The Spencerville Covered Bridge was built in 1873. A Smith Trust Patent bridge, this structure is listed on the National Register of Historic Places.
I hadn’t planned on sightseeing on my way home to Ohio from Chicago, but when I spotted a sign that simply read “covered bridge”. How could I resist?
I turned right onto CR 68 off Highway 101 and drove approximately a mile and a half when I spotted a small covered bridge on private property on the right side of the road. Cute, but not quite what I had in mind, I continued on. I drove about a ½ mile further and around and S curve when I spotted the majestic, 146-foot long Spencerville Covered Bridge.
This bridge is the last remaining covered bridge in DeKalb County and was built on the edge of Spencerville, the first white settlement in Indiana, over the St. Joseph River.
I was pleased to find a parking lot offering plenty of parking near the bridge. It’s large enough to hold several cars and also big enough for RV’s to park and turnaround. A small pavilion with picnic tables are on site as well as a portapotty for those that feel the call of nature.

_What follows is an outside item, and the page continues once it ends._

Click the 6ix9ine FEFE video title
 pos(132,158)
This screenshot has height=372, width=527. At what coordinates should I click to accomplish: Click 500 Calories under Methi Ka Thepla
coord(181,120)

I parked in the gravel parking lot and made my way to the front of the bridge. On the right hand side, I spotted a historical marker which reads:
Built in 1873, by John A McKay, spanning Saint Joseph River; a Smith Truss, Variant Four by Smith Bridge Company, Toledo, Ohio; has remained in use with regular maintenance, repairs, and extensive 1981 restoration. Listed in National Register of Historic Places, 1981.
I made sure no vehicles were coming and continued into the bridge to walk along the wooden interior planks, gazing out at the view of the river from the windows on the bridge.

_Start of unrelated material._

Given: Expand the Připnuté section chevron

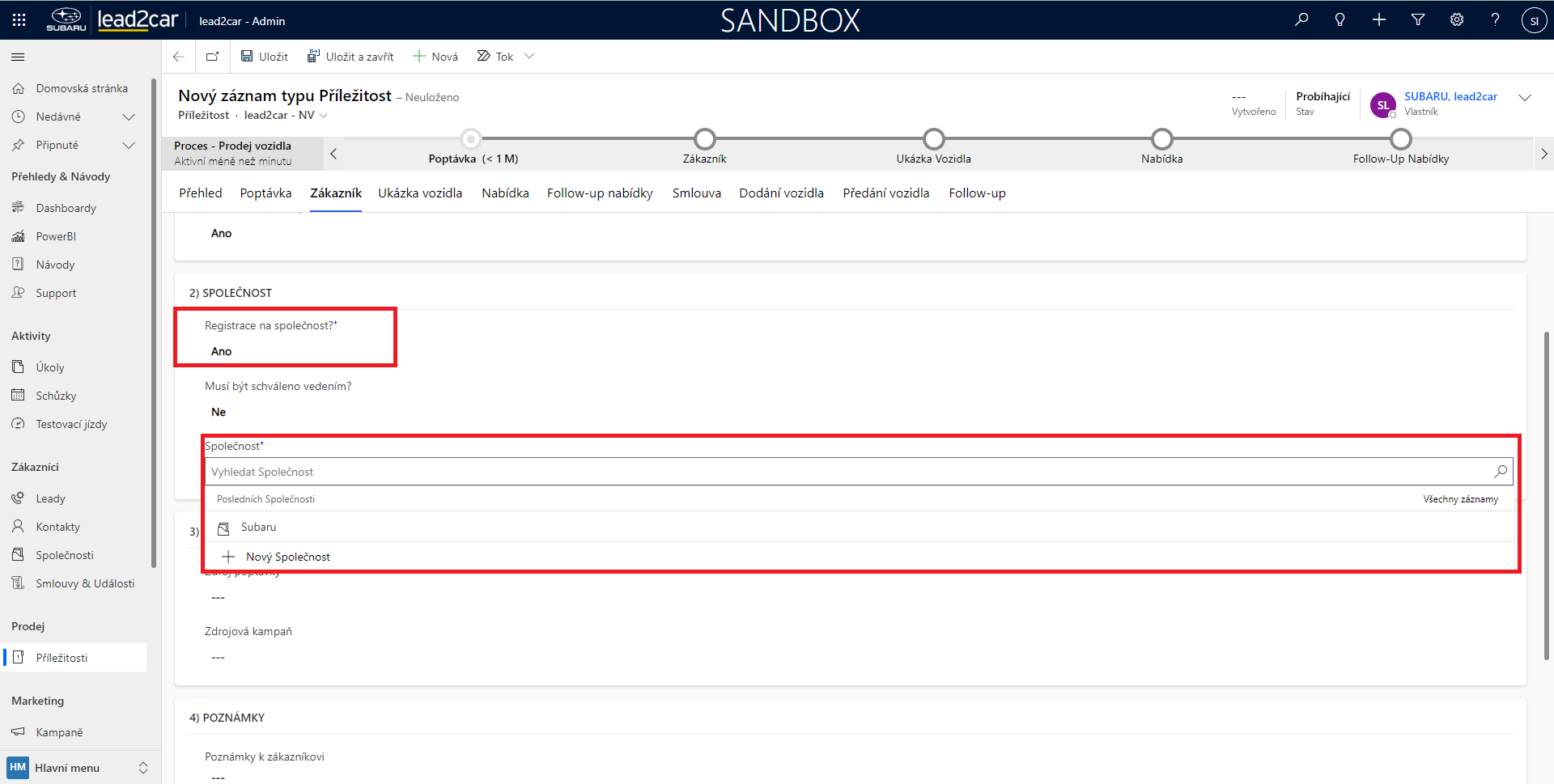Looking at the screenshot, I should [128, 146].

The bridge has its share of graffiti, as most bridges I’ve visited, but this bridge has been well cared for and the graffiti has been washed or sanded away- except for one spot that is more of a compliment.

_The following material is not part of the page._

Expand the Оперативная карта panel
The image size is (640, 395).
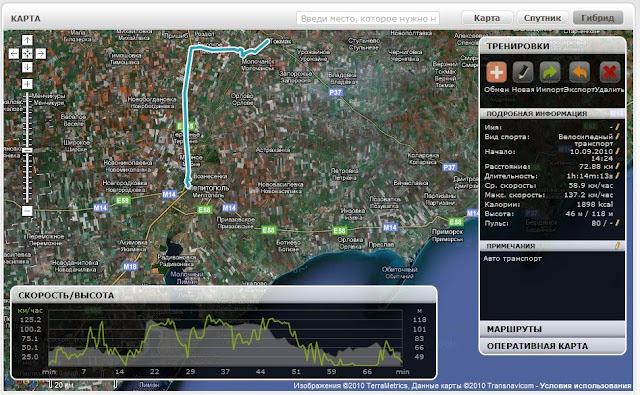tap(552, 346)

You won’t find parking on the west side of the bridge, but here is a large sidewalk area that allows you to step off the road to take photos or view the area beside the bridge.
On the way back to my care I did find something that I don’t normally see- as it was evident that someone had attempted to “burn rubber” in the bridge, which produced several burn spots.
This is a great stop if, like me, you enjoy road tripping along the backroads, or you enjoy history or photography.